The End of Fragmented Interoperability

published on 04 December 2020

Most digital companies live comfortably within internet protocol (IP) domains such as WiFi or cellular. From digital banking to digital marketing, consumers interact with products over IP-based networks, and connectivity is rarely (if ever) considered a burden. Most digital companies have the luxury of operating on unconstrained servers. Whether on-premises or in the cloud, compute power hasn't been a concern for most digital companies for decades.

The companies bringing the first digital products into the physical world faced much tighter constraints. IoT devices have always been expected to be as low-power and as cheap as feasibly possible. IP networks were too expensive (physically and computationally) to satisfy consumer expectations. In the late 1990s, it was understood that IP wouldn't be ready for the then-fuzzy notion of "IoT" for twenty years. As such, companies had to adapt. Networks like Zigbee and Z-Wave materialized to fill this connectivity void, eliminating the wait to bring intelligence to the physical world. These non-IP protocols enabled fast, efficient connectivity between devices following the same protocol.
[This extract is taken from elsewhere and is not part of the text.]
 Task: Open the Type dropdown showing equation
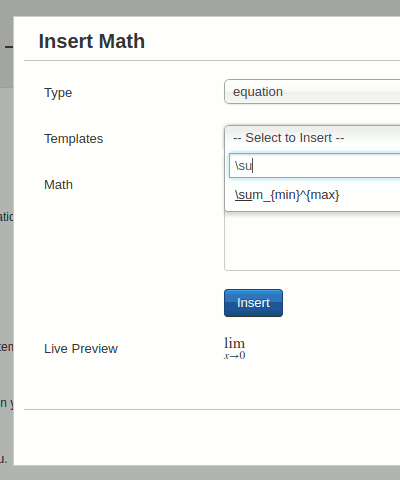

Over the past twenty years, IP networks have become increasingly compatible with IoT devices. Companies naturally gravitated towards the ubiquity of IP, and left a balkanized mess of protocols and standards in their wake. Consumers are forced into deciding between WiFi, Zigbee, or Z-Wave ecosystems. Picking WiFi introduces further fragmentation; consumers are forced into deciding between the application protocols powering Siri, Alexa, or Google Assistant.

During smart home's inception, companies competed over the limited pool of tech-adept consumers capable of setting up a smart home ecosystem. Keeping this relatively limited pool loyal was crucial to continued success. As IP networks become the IoT standard, however, a standardized application protocol on top of IP would radically decrease the time to mass adoption and exponentiate devices' consumer base. The most striking example of this effort is Project CHIP. CHIP's goal is to put the litany of competing standards to rest, fostering a development experience comparable to building a website or mobile app. Build product once, run on any (IP) ecosystem.

As CHIP levels the playing field for interoperability and connectivity, consumers will be freer to select devices based on features and quality, without worrying about compatibility. Context-awareness is a logical next step. Devices that sing together should be able to intuit when you want coffee without requiring consumers to program routines into a device or hub. Without a privacy-nullifying global AI to figure out the coffee machine exists and guess which other inputs in the consumer's unique system indicate awake and wants coffee, it is understood that the fuzzy notion of "context-awareness" won't be ready for twenty years. We are in another IoT conundrum where technology tails demand. This is where Supertype comes in.

Just as Zigbee and Z-Wave filled the interoperability void of the previous decades, Supertype fills the intuition void of the 2020s and beyond. By providing device makers a virtual map of the user's home, Supertype allows talented device developers to make educated assumptions about what a consumer wants, as it pertains to the device. By giving developers access to observations, not predefined routines, intuition can be directly baked into the app experience, with minimal overhead.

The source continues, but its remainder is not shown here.